A coil of inductive reactance $31\, \Omega$ has a resistance of 8 $\Omega$. It is placed in series with a condenser of capacitative reactance $25 \,\Omega$. The combination is connected to an a.c. source of 110 V. The power factor of the circuit is :-

• A. 0.33
• B. 0.56
• C. 0.64
• D. 0.8

Answer 1

The Correct Option is D

To find the power factor of the circuit, we need to analyze the components connected in series, which include a coil with an inductive reactance and resistance, and a condenser with capacitive reactance.

Given data:

• Inductive reactance of the coil, \( X_L = 31 \, \Omega \)
• Resistance of the coil, \( R = 8 \, \Omega \)
• Capacitive reactance of the condenser, \( X_C = 25 \, \Omega \)
• Voltage of the AC source, \( V = 110 \, \text{V} \)

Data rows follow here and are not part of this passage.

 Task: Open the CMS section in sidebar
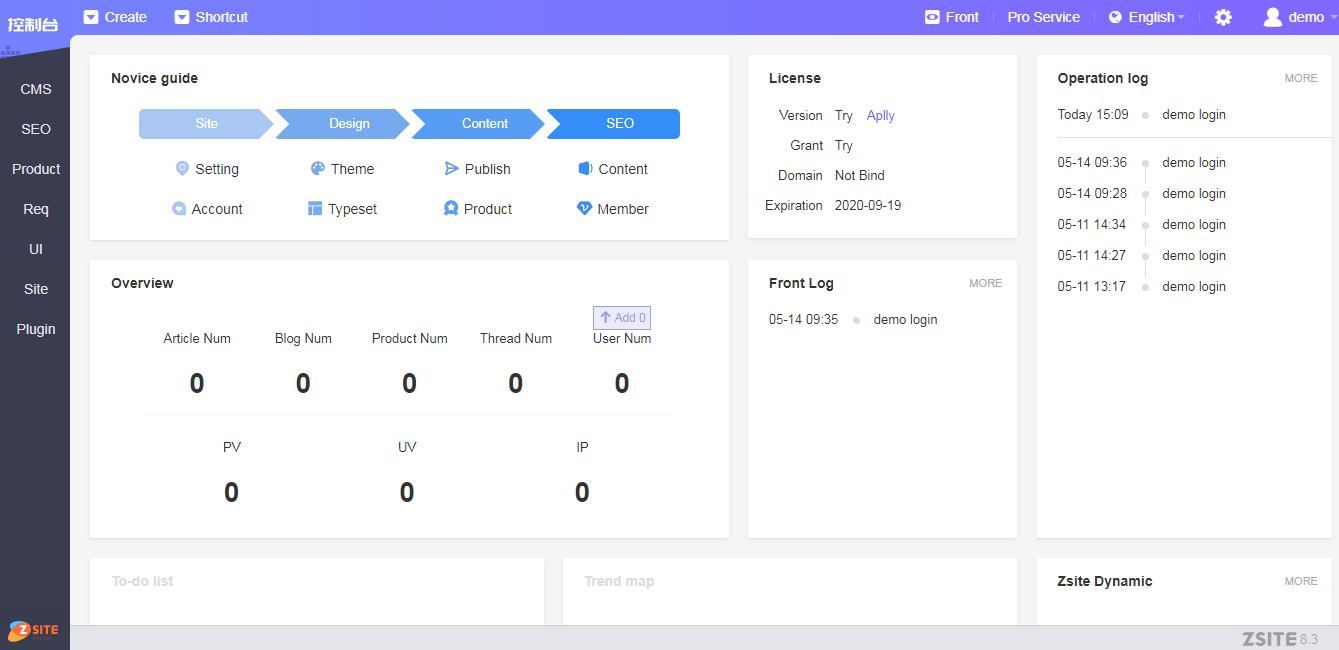coord(36,89)
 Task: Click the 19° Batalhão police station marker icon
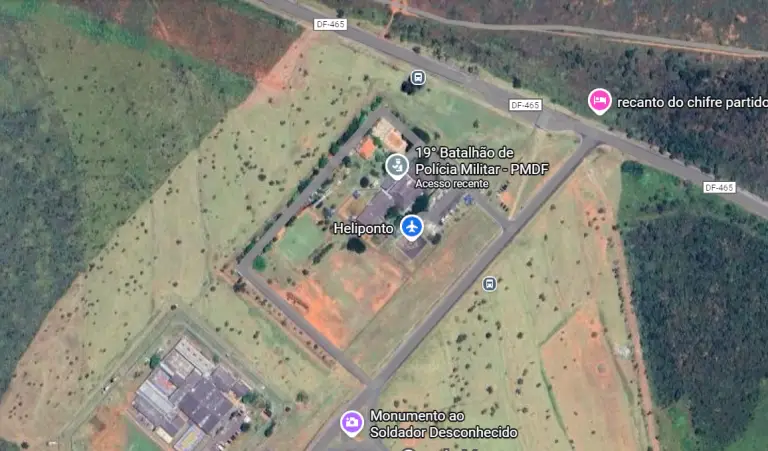pos(397,166)
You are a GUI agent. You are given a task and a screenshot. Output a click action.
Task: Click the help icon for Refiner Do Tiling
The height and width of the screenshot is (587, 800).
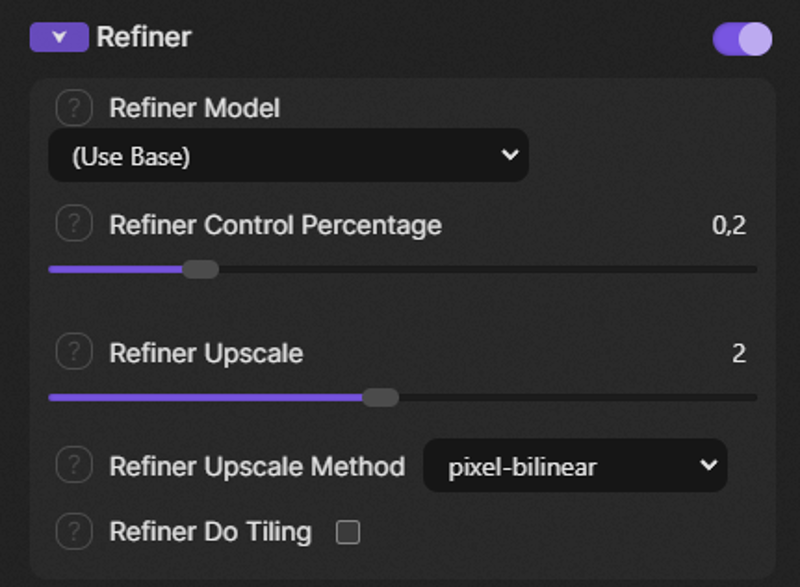(73, 531)
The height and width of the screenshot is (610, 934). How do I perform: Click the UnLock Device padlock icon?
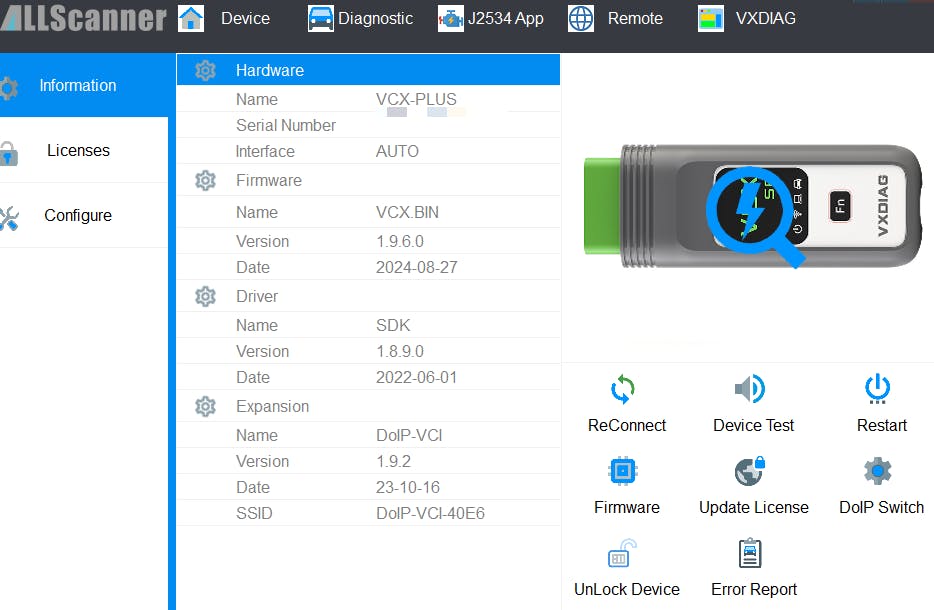coord(624,554)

In an RLC series circuit, the following formulae apply:

• The net reactance \( X = X_L - X_C \) because the inductive reactance and capacitive reactance oppose each other.
• Substituting the values, \( X = 31 \, \Omega - 25 \, \Omega = 6 \, \Omega \).
• The impedance of the circuit \( Z \) is given by: Z = \sqrt{R^2 + X^2}

Substituting the known values:

Z = \sqrt{8^2 + 6^2} = \sqrt{64 + 36} = \sqrt{100} = 10 \, \Omega

The power factor (pf) is the cosine of the phase angle \( \theta \) between the voltage and the current, and is given by:

\text{Power Factor} = \frac{R}{Z}

Substituting the values:

\text{Power Factor} = \frac{8}{10} = 0.8

Therefore, the power factor of the circuit is \( 0.8 \). Hence, the correct answer is 0.8.